The gastric saga took a surprising turn when the recovered "diamond" turned out to be a fake. Now police believe that Chou and an accomplice may have masterminded an elaborate scheme where they exchanged the real stone for a fake one and purposely created a dramatic diversion so the partner could slip away undetected.
"The man with the real stone vanished while all the attention was on the man who was seen swallowing a stone that turned out to be fake," police spokesman Ajith Rohana told Agence France-Presse (AFP).
Suresh de Silva, director of the Belgrade International gem store, told AFP last week how two Chinese men approached his stall at the trade show and asked to examine 1.5-carat diamond very closely. De Silva then noticed one of the men putting something in his mouth. "When I shouted," he proudly said at the time, "we managed to catch the man who swallowed the stone."
Not the right man. Not the right stone.
Incidentally, this isn't the first story this year about a thief trying to consume fine gemstones. In May, a Canadian man was arrested for swallowing a $20,000 diamond after switching it for a fake at a jewelry store. In that case, the real 1.7-carat stone passed and the jewelry store was able to get their diamond back.

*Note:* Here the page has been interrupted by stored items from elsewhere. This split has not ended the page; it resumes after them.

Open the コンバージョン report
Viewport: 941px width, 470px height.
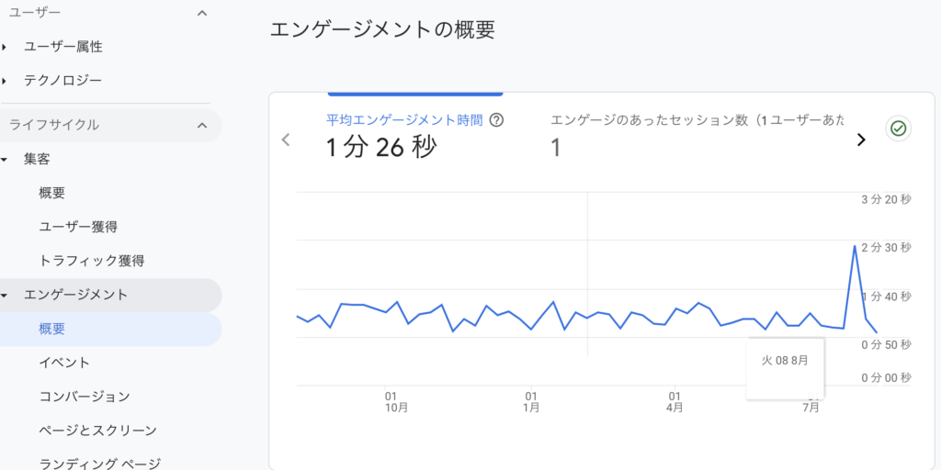point(85,397)
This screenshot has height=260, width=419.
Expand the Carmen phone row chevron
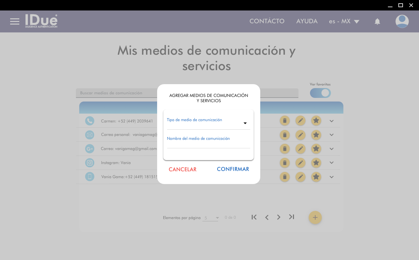(331, 121)
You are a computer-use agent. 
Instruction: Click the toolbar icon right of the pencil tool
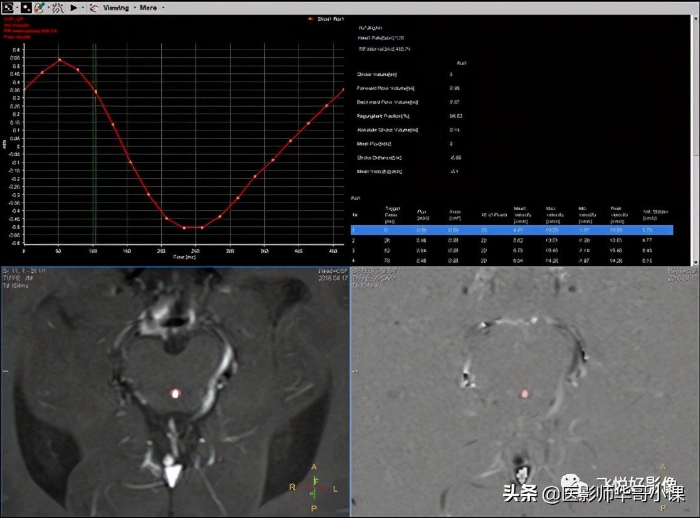click(x=57, y=8)
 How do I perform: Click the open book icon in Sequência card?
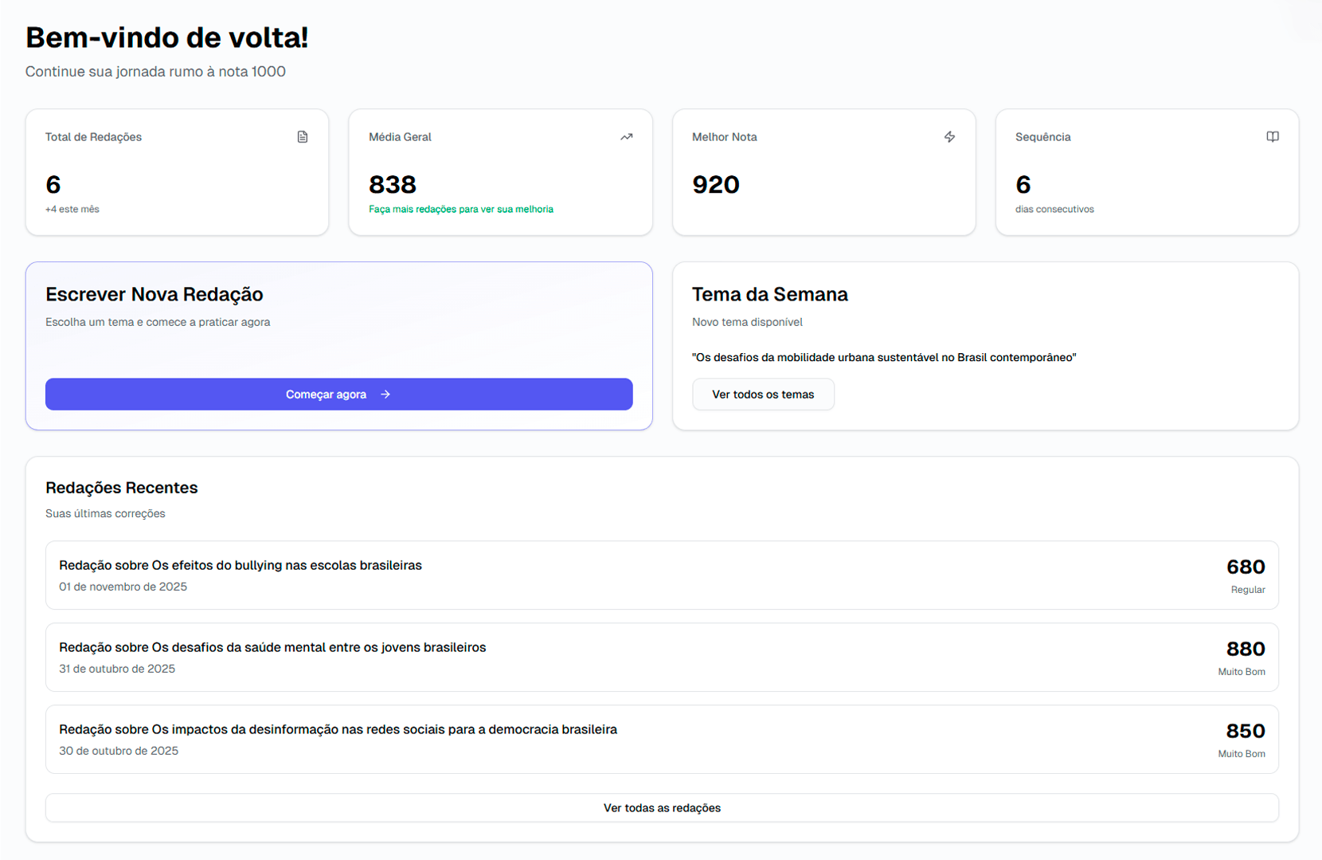(1273, 137)
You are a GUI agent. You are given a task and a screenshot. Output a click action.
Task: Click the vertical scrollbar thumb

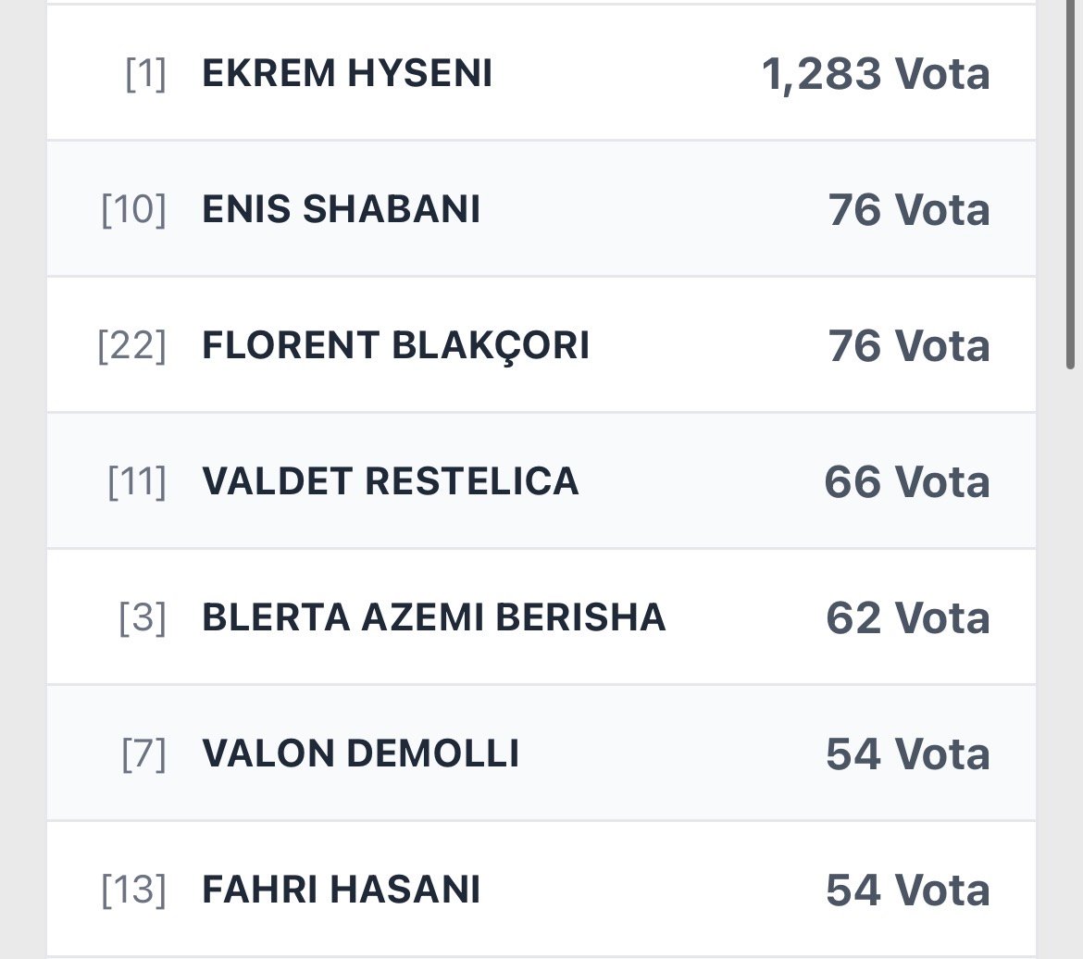(x=1071, y=185)
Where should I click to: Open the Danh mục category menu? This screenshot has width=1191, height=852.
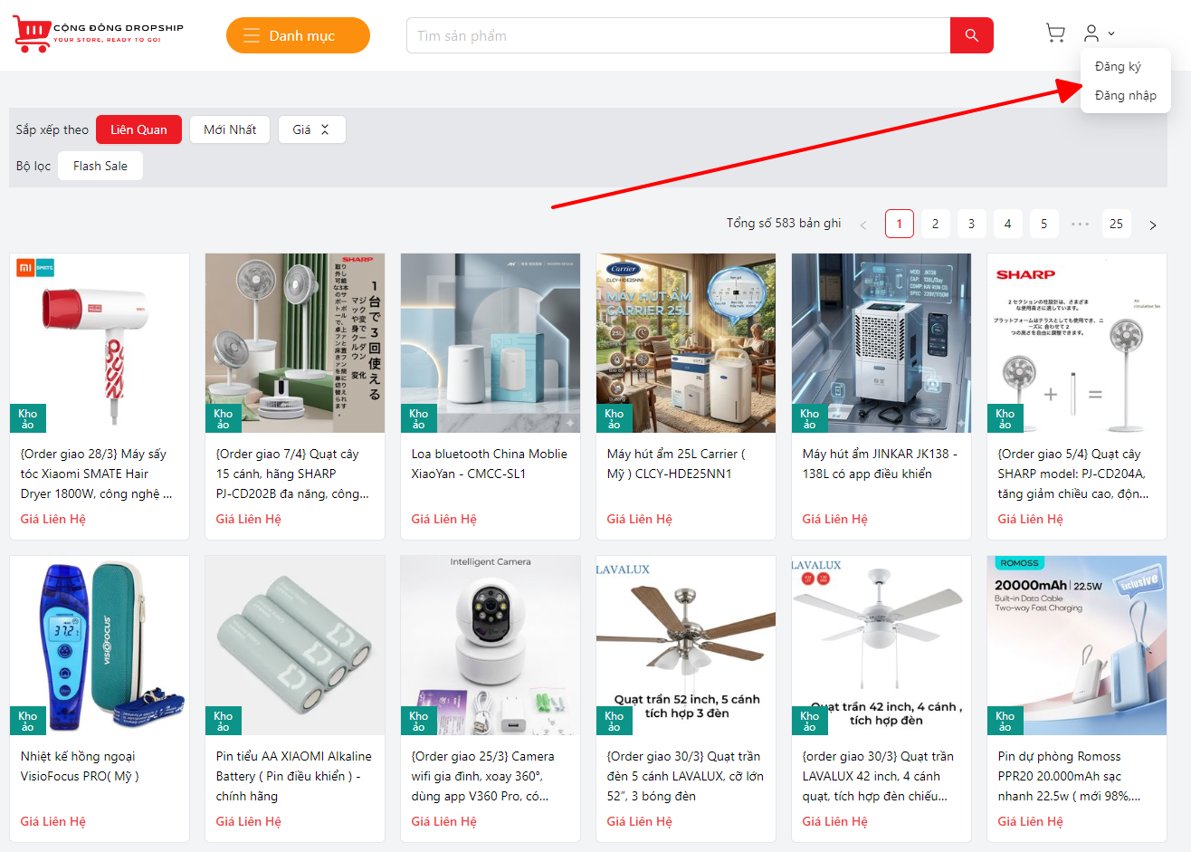(x=298, y=35)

A Utah jewelry store was not as fortunate. In July, a woman created a distraction when the $4,000 diamond ring she was trying on at a jewelry counter got "stuck." In the confusion, the real diamond ring was swapped for a fake one. Surveillance tape later revealed how the thief switched the rings and swallowed the real one.
During an interview with detectives a few days later, the woman admitted that she had consumed the ring and waited for the “natural digestive process” to occur before pawning the ring for $600.